### Collected data entries
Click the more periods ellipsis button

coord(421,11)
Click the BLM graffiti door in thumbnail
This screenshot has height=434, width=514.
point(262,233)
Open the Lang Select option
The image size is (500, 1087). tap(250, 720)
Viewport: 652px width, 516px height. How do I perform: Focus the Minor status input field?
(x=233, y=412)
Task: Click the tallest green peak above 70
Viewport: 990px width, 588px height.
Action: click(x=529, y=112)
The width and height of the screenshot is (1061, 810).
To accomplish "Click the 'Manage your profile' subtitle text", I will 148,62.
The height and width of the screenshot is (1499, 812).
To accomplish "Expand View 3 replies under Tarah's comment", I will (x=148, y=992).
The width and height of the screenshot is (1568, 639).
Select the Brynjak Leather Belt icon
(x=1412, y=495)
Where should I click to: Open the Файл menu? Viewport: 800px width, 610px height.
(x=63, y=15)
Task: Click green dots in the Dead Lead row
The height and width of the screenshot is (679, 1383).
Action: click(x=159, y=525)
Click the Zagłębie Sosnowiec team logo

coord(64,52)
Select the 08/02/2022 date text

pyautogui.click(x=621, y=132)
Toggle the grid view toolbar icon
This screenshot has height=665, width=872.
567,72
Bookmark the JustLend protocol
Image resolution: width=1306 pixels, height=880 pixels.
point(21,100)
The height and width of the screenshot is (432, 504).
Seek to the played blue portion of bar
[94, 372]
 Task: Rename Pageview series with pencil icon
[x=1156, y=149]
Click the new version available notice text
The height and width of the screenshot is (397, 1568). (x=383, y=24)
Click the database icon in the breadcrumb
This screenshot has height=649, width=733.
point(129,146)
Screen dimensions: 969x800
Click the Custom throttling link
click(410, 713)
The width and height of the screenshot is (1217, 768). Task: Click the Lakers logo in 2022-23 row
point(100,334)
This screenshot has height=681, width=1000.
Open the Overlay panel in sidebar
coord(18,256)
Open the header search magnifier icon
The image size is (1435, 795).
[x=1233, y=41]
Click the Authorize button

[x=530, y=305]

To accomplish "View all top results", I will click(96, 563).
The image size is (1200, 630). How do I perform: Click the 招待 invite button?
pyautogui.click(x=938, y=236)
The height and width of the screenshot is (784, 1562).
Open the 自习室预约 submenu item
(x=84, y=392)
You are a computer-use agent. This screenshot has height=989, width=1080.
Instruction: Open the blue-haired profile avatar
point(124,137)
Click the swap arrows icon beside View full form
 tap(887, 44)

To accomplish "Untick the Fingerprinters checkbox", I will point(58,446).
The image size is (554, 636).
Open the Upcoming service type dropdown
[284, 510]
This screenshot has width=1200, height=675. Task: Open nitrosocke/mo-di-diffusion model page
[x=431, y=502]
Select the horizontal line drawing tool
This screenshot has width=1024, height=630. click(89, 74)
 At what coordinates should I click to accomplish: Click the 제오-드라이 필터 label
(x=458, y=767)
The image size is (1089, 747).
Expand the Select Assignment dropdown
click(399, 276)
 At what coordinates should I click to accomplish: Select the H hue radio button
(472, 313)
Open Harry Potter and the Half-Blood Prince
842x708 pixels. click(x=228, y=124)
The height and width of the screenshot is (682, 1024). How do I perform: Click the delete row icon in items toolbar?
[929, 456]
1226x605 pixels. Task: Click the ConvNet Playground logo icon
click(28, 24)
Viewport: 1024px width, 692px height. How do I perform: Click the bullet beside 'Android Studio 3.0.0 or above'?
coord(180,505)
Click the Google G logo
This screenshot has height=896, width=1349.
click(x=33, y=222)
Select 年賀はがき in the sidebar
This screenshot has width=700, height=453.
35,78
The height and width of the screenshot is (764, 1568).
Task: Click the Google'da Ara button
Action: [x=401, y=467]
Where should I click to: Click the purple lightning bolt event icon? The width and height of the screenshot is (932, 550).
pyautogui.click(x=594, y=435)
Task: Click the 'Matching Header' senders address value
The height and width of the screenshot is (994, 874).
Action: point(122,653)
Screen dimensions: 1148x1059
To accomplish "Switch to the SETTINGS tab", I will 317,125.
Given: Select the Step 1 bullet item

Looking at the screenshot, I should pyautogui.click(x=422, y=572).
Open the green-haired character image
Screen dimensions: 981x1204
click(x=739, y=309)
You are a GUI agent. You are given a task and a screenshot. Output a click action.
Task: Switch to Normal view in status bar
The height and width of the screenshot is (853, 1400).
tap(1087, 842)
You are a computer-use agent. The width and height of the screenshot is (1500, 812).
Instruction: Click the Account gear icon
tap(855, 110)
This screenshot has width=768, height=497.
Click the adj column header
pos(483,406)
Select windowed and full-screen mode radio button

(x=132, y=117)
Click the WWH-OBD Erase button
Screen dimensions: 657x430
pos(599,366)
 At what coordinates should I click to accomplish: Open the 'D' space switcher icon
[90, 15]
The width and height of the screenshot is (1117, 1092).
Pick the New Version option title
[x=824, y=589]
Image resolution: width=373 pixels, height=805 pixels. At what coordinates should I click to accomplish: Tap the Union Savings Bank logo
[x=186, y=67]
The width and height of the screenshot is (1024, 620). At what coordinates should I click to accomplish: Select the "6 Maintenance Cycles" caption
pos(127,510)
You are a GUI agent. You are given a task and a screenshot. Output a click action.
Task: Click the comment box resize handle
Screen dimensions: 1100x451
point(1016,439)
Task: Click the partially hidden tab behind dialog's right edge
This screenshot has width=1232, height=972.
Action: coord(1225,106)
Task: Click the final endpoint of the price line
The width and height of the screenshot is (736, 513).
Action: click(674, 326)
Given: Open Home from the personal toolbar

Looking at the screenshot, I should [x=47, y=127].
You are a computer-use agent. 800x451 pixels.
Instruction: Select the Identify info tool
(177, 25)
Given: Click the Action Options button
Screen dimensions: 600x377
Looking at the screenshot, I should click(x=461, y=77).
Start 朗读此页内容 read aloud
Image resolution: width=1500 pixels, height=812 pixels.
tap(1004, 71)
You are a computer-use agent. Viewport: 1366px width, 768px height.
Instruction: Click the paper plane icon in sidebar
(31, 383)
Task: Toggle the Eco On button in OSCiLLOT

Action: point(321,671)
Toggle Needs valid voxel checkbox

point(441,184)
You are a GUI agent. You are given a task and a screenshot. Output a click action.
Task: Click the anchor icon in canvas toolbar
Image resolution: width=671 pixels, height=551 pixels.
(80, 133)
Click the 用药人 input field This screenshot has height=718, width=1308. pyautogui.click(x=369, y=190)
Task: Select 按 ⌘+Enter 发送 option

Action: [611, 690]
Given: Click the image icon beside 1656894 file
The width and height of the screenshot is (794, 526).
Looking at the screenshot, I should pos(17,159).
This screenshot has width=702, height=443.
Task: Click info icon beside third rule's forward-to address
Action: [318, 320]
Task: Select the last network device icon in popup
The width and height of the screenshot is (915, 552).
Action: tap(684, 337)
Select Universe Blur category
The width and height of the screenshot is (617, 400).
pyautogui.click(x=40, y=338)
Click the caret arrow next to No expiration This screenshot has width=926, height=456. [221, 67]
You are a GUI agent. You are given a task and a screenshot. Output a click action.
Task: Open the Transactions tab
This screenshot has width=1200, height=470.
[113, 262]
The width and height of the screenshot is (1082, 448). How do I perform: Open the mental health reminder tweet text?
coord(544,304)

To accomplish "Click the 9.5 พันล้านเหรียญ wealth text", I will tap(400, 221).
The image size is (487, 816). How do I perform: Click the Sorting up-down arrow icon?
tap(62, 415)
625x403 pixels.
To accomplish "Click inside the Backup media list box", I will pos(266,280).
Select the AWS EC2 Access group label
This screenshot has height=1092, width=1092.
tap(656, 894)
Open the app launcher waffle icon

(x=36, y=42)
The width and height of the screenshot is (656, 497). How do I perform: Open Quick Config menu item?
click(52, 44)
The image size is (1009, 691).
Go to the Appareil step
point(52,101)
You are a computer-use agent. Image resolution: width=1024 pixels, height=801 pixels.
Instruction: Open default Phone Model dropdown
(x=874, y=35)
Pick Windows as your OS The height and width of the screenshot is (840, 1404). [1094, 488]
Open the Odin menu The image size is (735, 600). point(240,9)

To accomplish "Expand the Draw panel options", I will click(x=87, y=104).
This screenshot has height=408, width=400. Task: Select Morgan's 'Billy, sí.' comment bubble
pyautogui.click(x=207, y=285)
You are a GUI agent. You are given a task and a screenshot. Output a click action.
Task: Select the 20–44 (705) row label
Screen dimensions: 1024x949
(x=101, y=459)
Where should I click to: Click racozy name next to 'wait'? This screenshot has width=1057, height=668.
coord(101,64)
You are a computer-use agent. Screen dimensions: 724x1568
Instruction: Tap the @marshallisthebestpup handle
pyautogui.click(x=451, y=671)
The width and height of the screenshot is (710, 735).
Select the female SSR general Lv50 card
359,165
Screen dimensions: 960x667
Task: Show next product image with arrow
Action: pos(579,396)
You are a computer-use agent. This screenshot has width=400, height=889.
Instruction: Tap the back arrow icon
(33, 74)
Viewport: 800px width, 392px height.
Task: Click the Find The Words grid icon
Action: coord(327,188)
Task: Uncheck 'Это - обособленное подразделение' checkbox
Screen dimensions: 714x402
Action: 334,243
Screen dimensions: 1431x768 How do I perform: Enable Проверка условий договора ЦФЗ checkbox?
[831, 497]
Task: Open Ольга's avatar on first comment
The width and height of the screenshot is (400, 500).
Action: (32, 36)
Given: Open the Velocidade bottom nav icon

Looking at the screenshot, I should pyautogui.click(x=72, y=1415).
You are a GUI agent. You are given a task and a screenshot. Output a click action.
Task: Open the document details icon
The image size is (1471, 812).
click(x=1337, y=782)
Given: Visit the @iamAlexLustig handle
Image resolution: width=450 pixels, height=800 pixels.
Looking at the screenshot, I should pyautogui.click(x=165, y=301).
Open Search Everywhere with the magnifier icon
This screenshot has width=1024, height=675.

### Work order
Starting at the line that contains "Given: Open the Velocidade bottom nav icon", write out every line through the end of the entries, exactly and with nothing added.

### Expected answer
Given: Open the Velocidade bottom nav icon

Looking at the screenshot, I should pyautogui.click(x=72, y=1415).
You are a GUI agent. You are given a task and a screenshot. Output a click action.
Task: Open the document details icon
The image size is (1471, 812).
click(x=1337, y=782)
Given: Visit the @iamAlexLustig handle
Image resolution: width=450 pixels, height=800 pixels.
Looking at the screenshot, I should pyautogui.click(x=165, y=301).
Open Search Everywhere with the magnifier icon
This screenshot has width=1024, height=675.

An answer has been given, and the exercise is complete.